O nome da propriedade onde a família Lança chegou há precisamente 100 anos, transformou-se numa das mais antigas marcas de vinho do Baixo Alentejo. Os primeiros rótulos criados, a partir de 1997, viriam a inscrever um nome que se tornaria reconhecido, colheita após colheita, pelos vinhos distintos, pela expressão de ousadia e de terroir (um semi-planalto com diferentes exposições, marcado por solos de xisto incomuns na sub-região da Vidigueira) .
O Herdade Grande Clássico Branco 2019 (6.50€, 81 pts.) exibe uma cor amarela-cítrica cristalina e aromas a damasco, limão, ananás, casca de tangerina, melaço e um pão torrado muito suave. No palato é fresco, elegante, ligeiramente untuoso e ... mineral (xisto molhado). Acompanhou muito bem umas Cavalas com batata assada e beurre blanc.

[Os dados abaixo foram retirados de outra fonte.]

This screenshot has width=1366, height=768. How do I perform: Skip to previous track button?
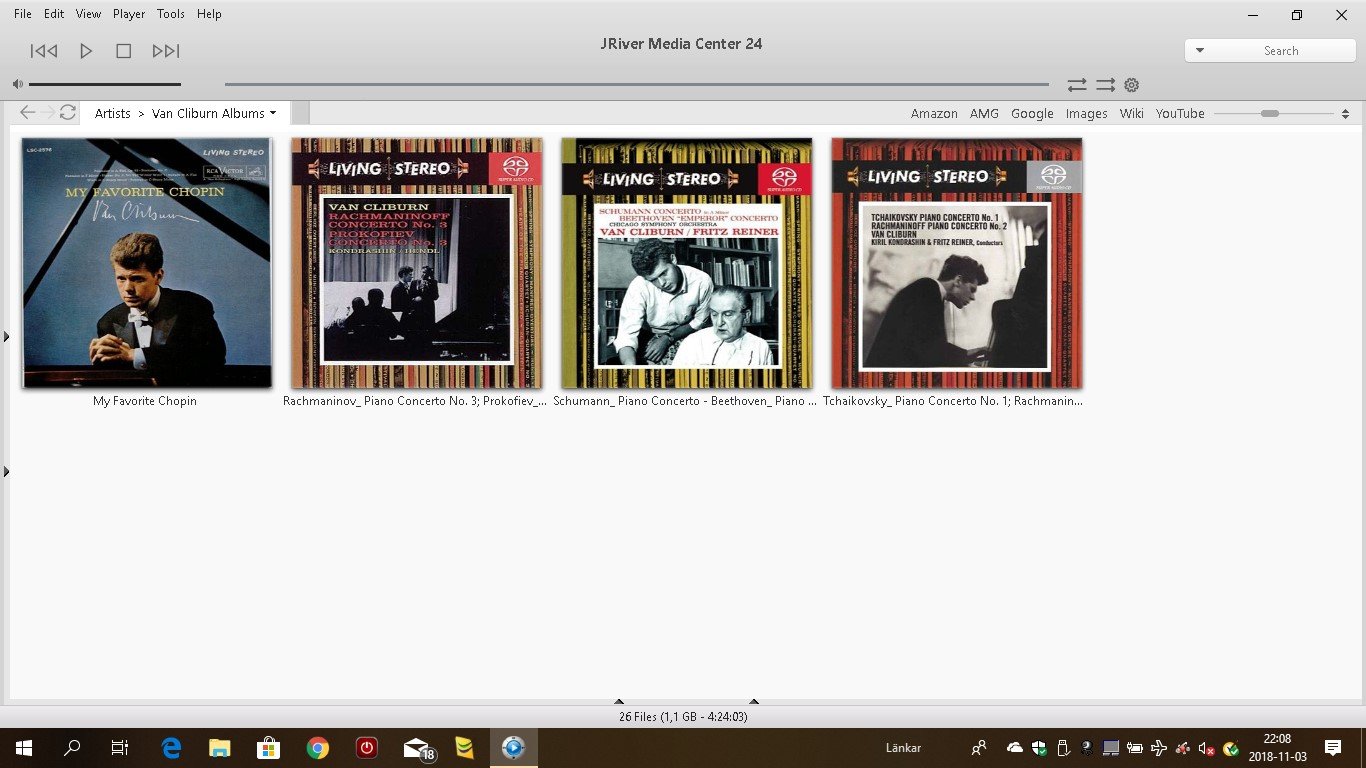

Por sua vez o Herdade Grande Clássico Tinto 2017 (6.50€, 83 pts.), de traje rubi intenso e límpido, tem notas muito ricas a sous-bois, frutos silvestres, cereja, violetas, cassis, caramelo e espinheiro e um palato carnudo com taninos redondos, frescura vincada e uma mineralidade quente (xisto partido)... Estes são mais 2 vinhos "à Diogo Lopes", vinhos com carácter e que nos dão muito mais do que aquilo que o preço possa fazer transparecer...
Cavalas com batata assada e beurre blanc:
-Cozam as batatas (sem descascar) em água temperada com sal;
-Cortem a cebola às rodelas finas e coloquem-nas no fundo da assadeira. Juntem tomates triturados, pimento vermelho em tiras, paprika, sal e pimenta branca;
-Temperem a cavala com sal e pimenta-branca. Façam uns cortes na cavala e coloquem paprika e noz-moscada. Coloquem a cavala na assadeira juntamente com as batatas;
-Misturem tomate triturado com a massa de pimentão, um pouco de Porto Tawny e os alhos picados, e reguem o peixe. Coloquem um pouco de louro entre as batatas.
-Levem ao forno durante 15 minutos a 220ºC;
-Sirvam com as batatas regadas com beurre blanc.